### Work to be completed
What you return should match the data word for word, minus the images.
BEGIN
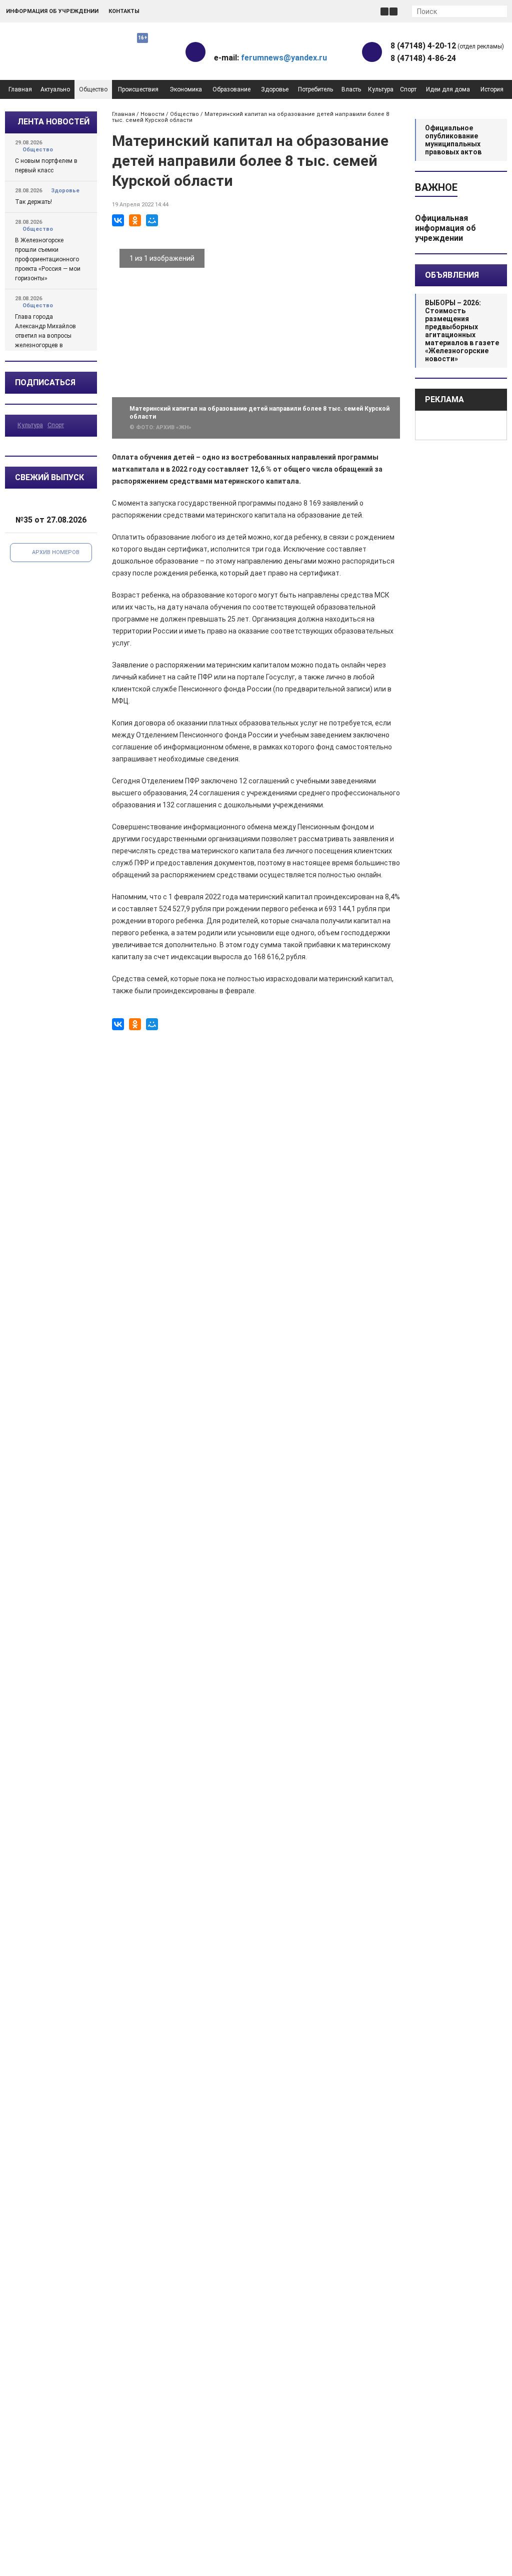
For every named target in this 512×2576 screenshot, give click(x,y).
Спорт (408, 89)
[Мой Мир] (152, 220)
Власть (351, 89)
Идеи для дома (448, 89)
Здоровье (274, 89)
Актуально (55, 89)
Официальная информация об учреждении (445, 228)
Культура (381, 89)
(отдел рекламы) (447, 45)
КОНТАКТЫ (124, 11)
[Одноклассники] (135, 220)
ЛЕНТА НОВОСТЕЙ (54, 121)
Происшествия (138, 89)
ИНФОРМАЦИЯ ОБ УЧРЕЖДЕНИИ (52, 11)
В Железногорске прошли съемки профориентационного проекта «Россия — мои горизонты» (47, 259)
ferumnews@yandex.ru (284, 57)
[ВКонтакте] (118, 220)
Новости (152, 114)
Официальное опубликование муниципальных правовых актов (453, 140)
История (492, 89)
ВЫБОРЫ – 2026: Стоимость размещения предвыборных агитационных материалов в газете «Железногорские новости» (462, 331)
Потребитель (315, 89)
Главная (20, 89)
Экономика (186, 89)
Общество (93, 89)
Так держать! (33, 201)
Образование (231, 89)
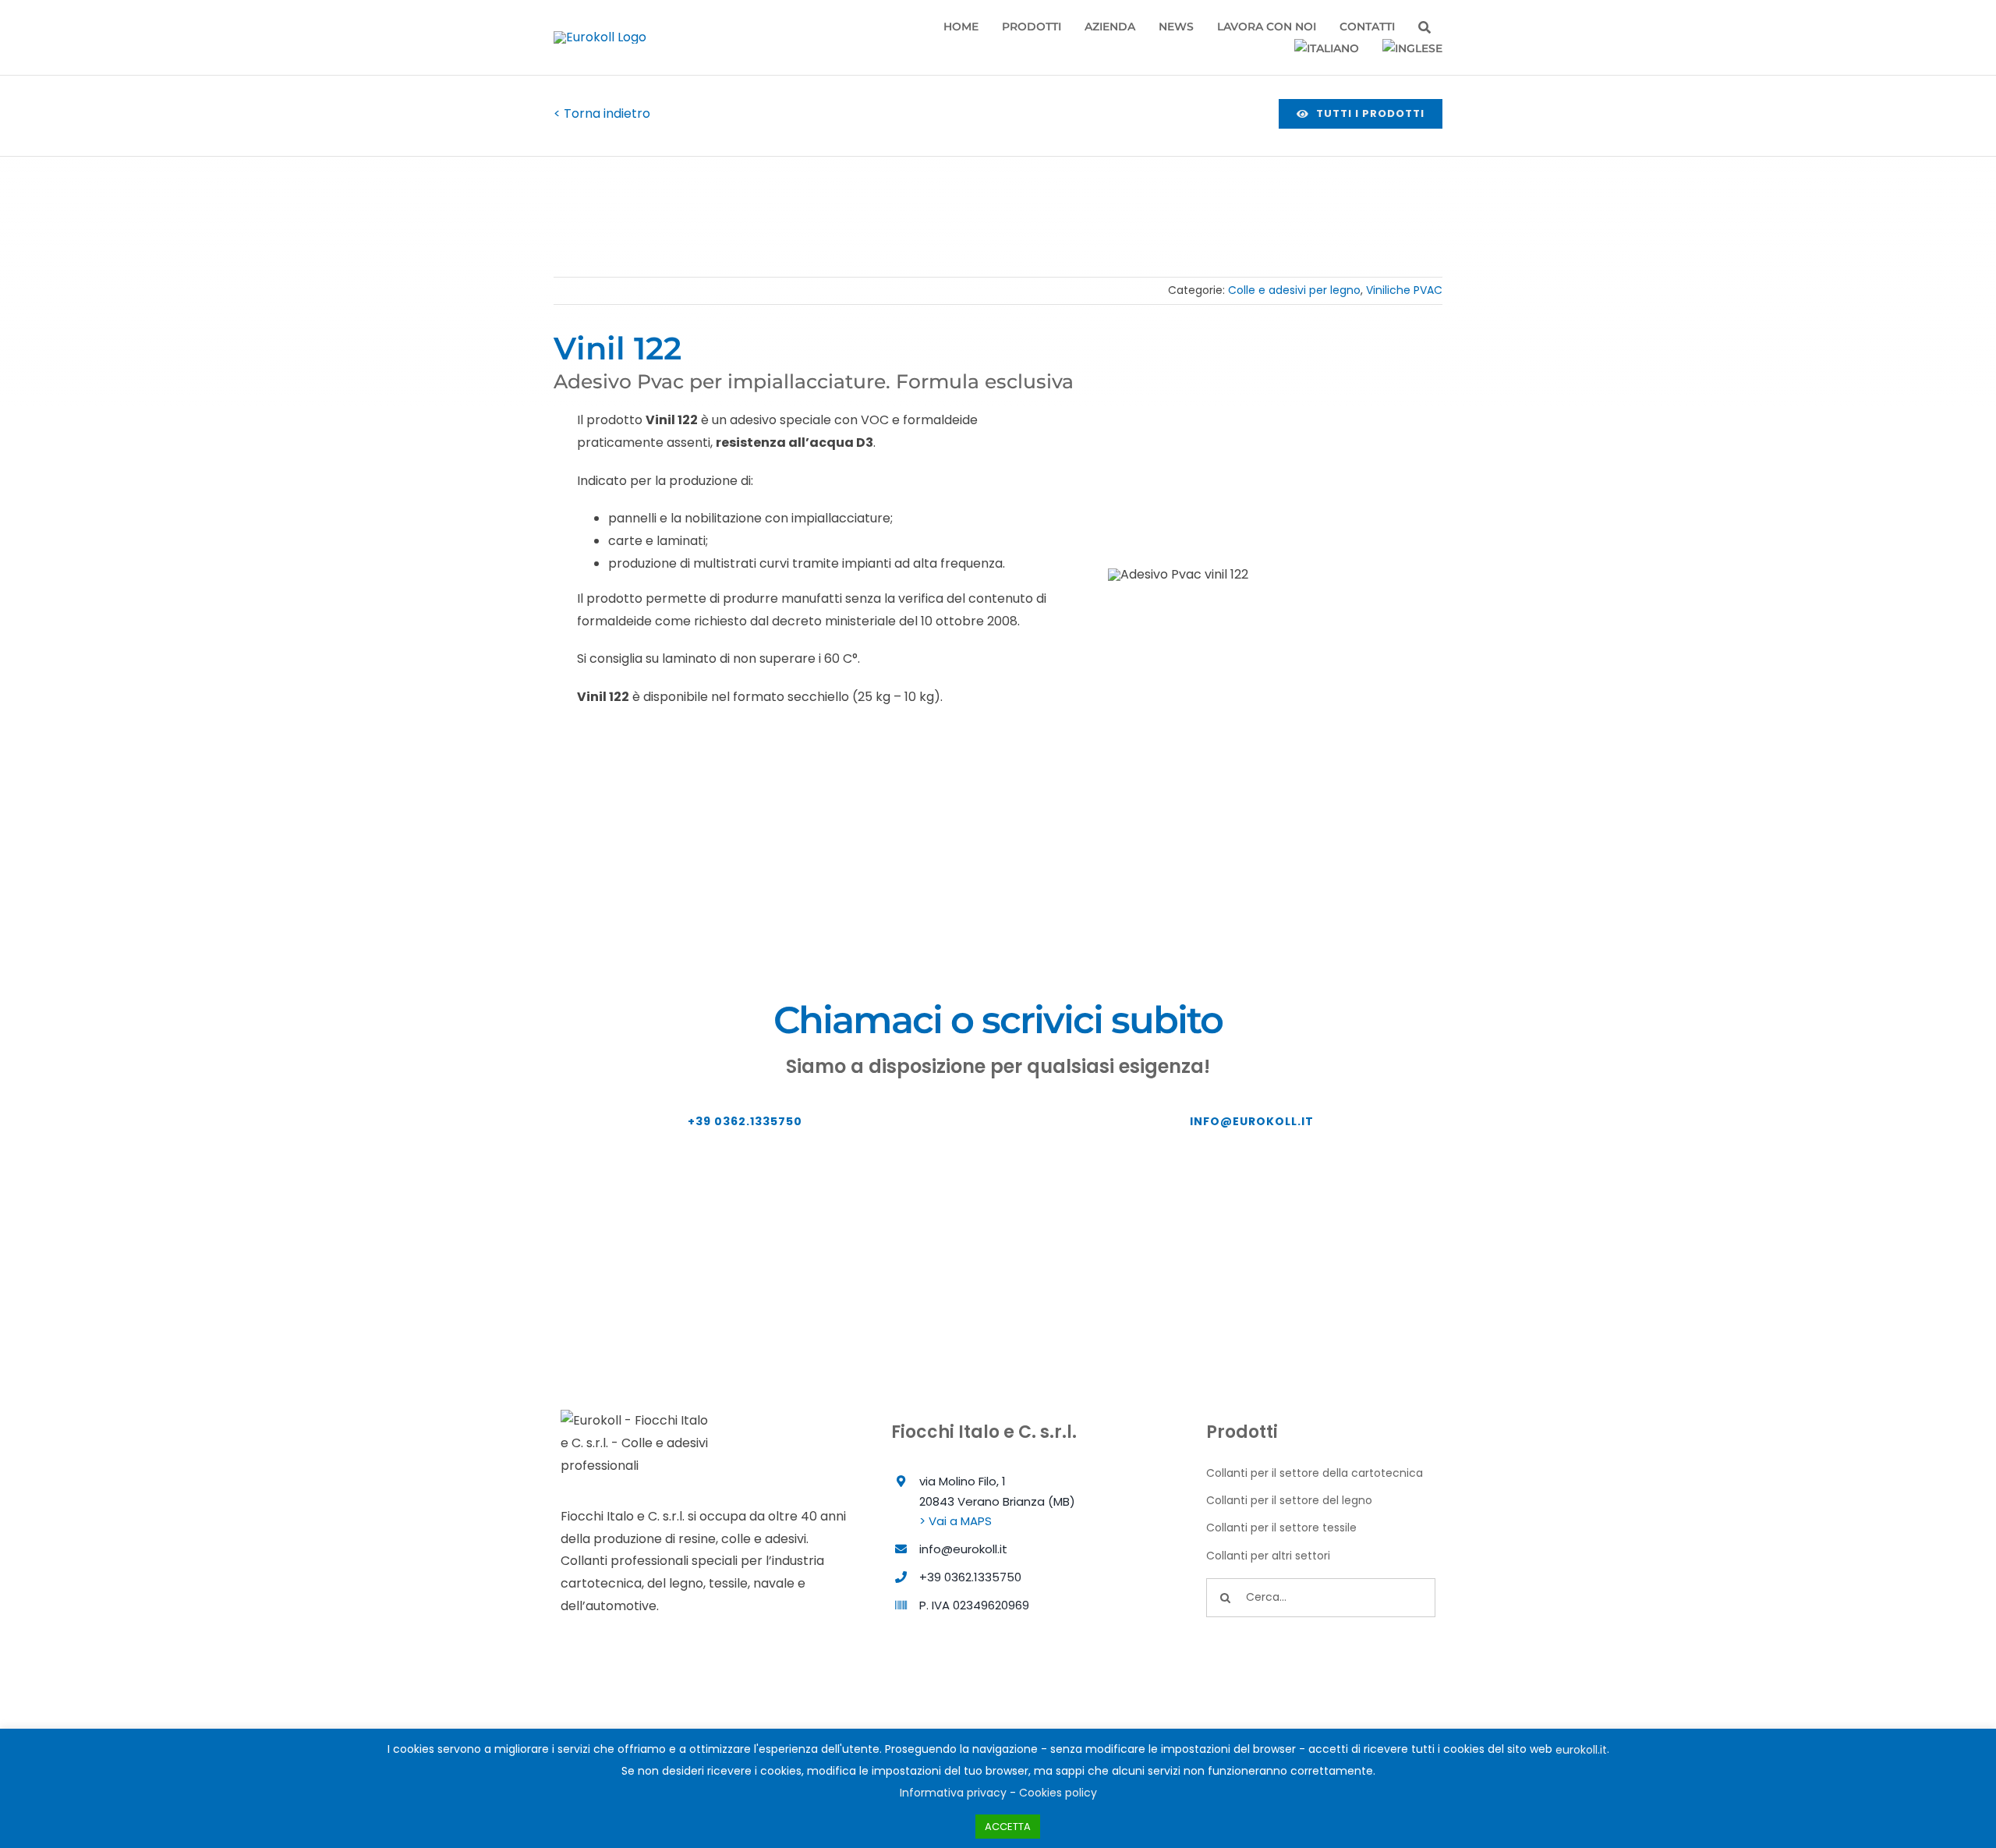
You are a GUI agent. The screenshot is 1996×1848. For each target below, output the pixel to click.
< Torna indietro (602, 113)
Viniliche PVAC (1404, 290)
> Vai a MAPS (955, 1521)
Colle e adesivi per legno (1294, 290)
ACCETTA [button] (1008, 1826)
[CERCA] (1424, 27)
END
### Task output
For every named target in this 512×2576 screenshot, give click(x,y).
Спорт (408, 89)
[Мой Мир] (152, 220)
Власть (351, 89)
Идеи для дома (448, 89)
Здоровье (274, 89)
Актуально (55, 89)
Официальная информация об учреждении (445, 228)
Культура (381, 89)
(отдел рекламы) (447, 45)
КОНТАКТЫ (124, 11)
[Одноклассники] (135, 220)
ЛЕНТА НОВОСТЕЙ (54, 121)
Происшествия (138, 89)
ИНФОРМАЦИЯ ОБ УЧРЕЖДЕНИИ (52, 11)
В Железногорске прошли съемки профориентационного проекта «Россия — мои горизонты» (47, 259)
ferumnews@yandex.ru (284, 57)
[ВКонтакте] (118, 220)
Новости (152, 114)
Официальное опубликование муниципальных правовых актов (453, 140)
История (492, 89)
ВЫБОРЫ – 2026: Стоимость размещения предвыборных агитационных материалов в газете «Железногорские новости» (462, 331)
Потребитель (315, 89)
Главная (20, 89)
Экономика (186, 89)
Общество (93, 89)
Так держать! (33, 201)
Образование (231, 89)
You are a GUI agent. The screenshot is 1996×1848. For each target below, output the pixel to click.
< Torna indietro (602, 113)
Viniliche PVAC (1404, 290)
> Vai a MAPS (955, 1521)
Colle e adesivi per legno (1294, 290)
ACCETTA [button] (1008, 1826)
[CERCA] (1424, 27)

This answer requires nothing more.